Bu film size ne kattı peki?
- Kendi iç dünyamı tanıma fırsatım oldu. Felsefi ve dini şeyleri daha iyi araştırmamı sağladı. Bazı korkularımı yendim. Mesela ben karanlıkken duyduğum seslerden korkardım. Şimdi karanlığı seviyorum. Karanlığın da aydınlık kadar güzel bir şey olduğunun farkına vardım.
Ayça İnci’nin proje seçerken kıstasları neler?
- Tüm projelerimi menajerimle belirliyorum. Bu sene hiçbir dizide yer almadım. Bu, benim isteğimdi. İçime sinmeyen projelerde yer almıyorum. Belli bir yol kat ediyorsunuz, sizi beğenen bir kitleye sahip oluyorsunuz. Onları hayal kırıklığına uğratmaktansa, hiç oynamayıp tiyatroyla devam etmek daha iyi. Her şey para demek değildir.
- Evet, diziler oyuncular için geçim kapısı. Sinemadan ve tiyatrodan daha fazla kazanıldığı doğru. Bir de işin mutfağında olmak lazım. Boş durmamak gerekiyor. Ben dizi piyasasını ve izleyicisini de nankör buluyorum.
Neden?
- Çünkü dizi çok çabuk tüketiliyor. "Oyunculuğum kalıcı olsun" diyorsanız, sinema ve tiyatroda imzanızın olması gerekiyor.
Ekşi Sözlük’te sizin için, "Çok ciddi tavrı ve soğuk bir yapısı var" diyorlar. Öyle misiniz?
- Çocukluğumdan beri çok şımarık değilimdir.

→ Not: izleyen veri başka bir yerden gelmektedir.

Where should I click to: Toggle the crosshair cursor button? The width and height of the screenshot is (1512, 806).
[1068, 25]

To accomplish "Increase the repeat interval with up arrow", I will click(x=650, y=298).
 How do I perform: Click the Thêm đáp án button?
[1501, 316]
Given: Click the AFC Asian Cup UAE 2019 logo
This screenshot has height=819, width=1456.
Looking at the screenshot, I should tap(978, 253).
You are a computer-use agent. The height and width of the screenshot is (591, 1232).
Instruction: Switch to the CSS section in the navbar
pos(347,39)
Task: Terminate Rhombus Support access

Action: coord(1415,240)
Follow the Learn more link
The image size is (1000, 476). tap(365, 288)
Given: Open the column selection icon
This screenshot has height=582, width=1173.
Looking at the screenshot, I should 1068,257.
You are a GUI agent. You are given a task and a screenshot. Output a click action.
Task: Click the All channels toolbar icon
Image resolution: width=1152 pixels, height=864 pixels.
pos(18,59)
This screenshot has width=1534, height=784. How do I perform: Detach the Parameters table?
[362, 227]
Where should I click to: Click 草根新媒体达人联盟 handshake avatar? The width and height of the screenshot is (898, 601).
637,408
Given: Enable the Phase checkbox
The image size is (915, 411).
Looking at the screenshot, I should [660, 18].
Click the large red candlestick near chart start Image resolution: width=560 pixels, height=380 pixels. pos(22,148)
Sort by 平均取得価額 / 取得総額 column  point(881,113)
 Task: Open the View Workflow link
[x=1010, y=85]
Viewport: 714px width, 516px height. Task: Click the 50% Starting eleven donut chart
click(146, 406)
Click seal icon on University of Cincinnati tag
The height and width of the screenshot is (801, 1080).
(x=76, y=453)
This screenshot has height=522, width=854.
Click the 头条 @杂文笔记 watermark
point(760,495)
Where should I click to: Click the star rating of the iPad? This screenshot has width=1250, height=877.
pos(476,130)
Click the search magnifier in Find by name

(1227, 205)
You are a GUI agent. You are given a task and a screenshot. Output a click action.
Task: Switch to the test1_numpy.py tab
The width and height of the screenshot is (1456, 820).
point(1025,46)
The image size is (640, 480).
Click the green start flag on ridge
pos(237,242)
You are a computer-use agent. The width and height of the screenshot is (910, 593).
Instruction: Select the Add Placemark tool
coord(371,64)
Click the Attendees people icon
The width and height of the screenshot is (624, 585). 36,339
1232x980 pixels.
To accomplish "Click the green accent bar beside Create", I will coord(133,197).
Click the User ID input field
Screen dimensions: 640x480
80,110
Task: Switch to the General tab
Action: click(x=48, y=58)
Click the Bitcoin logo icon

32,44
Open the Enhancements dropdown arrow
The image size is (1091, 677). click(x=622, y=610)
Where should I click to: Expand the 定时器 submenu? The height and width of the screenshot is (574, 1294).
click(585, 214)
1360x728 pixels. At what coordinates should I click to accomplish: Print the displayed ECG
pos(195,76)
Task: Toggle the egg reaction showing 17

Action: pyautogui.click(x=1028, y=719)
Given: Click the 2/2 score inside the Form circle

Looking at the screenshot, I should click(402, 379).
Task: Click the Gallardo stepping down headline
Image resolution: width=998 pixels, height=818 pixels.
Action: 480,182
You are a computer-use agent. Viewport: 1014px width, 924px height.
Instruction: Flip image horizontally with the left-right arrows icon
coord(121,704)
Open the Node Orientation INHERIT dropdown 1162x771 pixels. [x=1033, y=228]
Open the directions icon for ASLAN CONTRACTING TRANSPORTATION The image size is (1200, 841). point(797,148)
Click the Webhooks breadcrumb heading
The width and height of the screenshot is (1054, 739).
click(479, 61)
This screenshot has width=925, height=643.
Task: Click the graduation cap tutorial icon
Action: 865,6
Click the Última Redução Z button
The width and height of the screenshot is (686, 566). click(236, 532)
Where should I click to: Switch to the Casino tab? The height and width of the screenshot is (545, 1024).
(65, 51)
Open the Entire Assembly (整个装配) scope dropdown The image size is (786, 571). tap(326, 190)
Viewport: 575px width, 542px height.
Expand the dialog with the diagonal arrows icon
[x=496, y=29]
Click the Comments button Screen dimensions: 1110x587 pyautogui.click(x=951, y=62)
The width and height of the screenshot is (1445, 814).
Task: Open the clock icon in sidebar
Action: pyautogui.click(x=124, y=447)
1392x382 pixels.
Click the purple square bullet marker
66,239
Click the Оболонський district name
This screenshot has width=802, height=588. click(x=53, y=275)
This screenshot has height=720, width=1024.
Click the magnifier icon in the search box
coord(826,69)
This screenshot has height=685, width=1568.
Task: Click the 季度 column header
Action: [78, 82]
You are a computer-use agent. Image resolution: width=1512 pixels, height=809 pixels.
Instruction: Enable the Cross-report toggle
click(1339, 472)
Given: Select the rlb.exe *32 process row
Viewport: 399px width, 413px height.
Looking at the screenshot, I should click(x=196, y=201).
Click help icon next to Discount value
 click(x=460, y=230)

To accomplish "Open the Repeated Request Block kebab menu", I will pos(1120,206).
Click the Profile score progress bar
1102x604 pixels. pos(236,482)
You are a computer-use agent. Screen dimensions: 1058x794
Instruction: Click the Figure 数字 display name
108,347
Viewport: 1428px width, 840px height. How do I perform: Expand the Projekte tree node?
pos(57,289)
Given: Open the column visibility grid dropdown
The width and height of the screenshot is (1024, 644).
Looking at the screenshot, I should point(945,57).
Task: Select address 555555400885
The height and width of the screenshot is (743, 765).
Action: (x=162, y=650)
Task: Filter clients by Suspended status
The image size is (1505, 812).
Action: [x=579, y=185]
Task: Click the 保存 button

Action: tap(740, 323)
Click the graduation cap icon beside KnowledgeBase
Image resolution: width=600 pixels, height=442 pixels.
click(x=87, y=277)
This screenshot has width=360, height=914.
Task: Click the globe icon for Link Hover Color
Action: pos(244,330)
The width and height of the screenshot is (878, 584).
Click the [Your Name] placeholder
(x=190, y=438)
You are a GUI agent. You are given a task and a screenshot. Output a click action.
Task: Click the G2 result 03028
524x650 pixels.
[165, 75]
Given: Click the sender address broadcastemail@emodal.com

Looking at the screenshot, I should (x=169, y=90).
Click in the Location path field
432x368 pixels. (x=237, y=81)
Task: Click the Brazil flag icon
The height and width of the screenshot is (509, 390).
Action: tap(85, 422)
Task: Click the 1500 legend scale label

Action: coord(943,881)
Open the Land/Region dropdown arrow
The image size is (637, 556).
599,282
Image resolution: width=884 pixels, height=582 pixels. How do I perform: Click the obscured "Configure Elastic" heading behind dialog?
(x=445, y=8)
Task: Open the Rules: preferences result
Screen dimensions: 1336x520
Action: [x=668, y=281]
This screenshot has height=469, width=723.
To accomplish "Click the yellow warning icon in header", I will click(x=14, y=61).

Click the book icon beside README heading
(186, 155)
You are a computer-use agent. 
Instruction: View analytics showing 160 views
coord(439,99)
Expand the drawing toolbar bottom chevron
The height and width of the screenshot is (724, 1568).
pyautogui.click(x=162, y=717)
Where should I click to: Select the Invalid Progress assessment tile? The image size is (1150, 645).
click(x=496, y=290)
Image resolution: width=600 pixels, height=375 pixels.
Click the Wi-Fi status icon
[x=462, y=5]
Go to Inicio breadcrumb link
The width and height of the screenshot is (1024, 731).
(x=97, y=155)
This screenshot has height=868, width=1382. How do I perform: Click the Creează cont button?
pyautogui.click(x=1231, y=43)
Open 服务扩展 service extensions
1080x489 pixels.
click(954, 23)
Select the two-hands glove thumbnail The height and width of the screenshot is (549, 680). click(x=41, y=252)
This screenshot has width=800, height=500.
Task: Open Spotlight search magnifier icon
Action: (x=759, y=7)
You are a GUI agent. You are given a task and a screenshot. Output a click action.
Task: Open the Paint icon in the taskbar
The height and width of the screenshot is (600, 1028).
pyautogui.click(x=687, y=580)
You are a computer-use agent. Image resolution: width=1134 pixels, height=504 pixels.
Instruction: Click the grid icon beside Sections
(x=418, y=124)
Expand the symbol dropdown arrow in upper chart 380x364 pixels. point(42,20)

Gereksiz konuşmayı sevmem. Belki o yüzden öyle zannediyorlar.
Yeni projeler var mı gündeminizde?
- Şu an üç tane sinema filmi için görüşme yapıyorum. İki tane de dizi teklifi var.
Türkiye’de oyuncu olanlar yavaş yavaş yurtdışına açılıyorlar. Sizin böyle bir niyetiniz var mı?
- Ben her zaman bir oyuncunun, oynayacağı rolün kendi anadiliyle, kültürüyle özdeş olması gerektiğini savunuyorum. Ama tabii, yurtdışından bir teklif geldiğinde, Türkiye’yi temsil etmek adına yer alırım. "Semum" filmi martta Japonya’da vizyona girecek. Daha sonra Tokyo Film Festivali, Kanada, Brüksel Korku Filmi Festivalleri’ne katılacak.
Cinsel dürtüyü aşkla karıştırıyoruz
Boş zamanlarınızda neler yapıyorsunuz?
- Genelde evimde olmayı tercih ediyorum. Yemek yapmayı ve yemeği çok seviyorum.
Sık sık aşık olur musunuz?
- Ben hiç aşık olmadım diye düşünüyorum. İnsanlar bence aşkı yanlış değerlendiriyor. Çocukluğumuzdan beri cinsel dürtüyü, aşırı fiziksel hoşlanmayı aşkla karıştırıyoruz. Bence aşk, dokunamadığın, hiçbir zaman sahip olamayacağın kişi de olabilir. Böyle bir duygu var içimde. Belki hiç evlenmeyeceğiz, çocuklarımın babası olmayacak; ama ben onu her zaman seveceğim.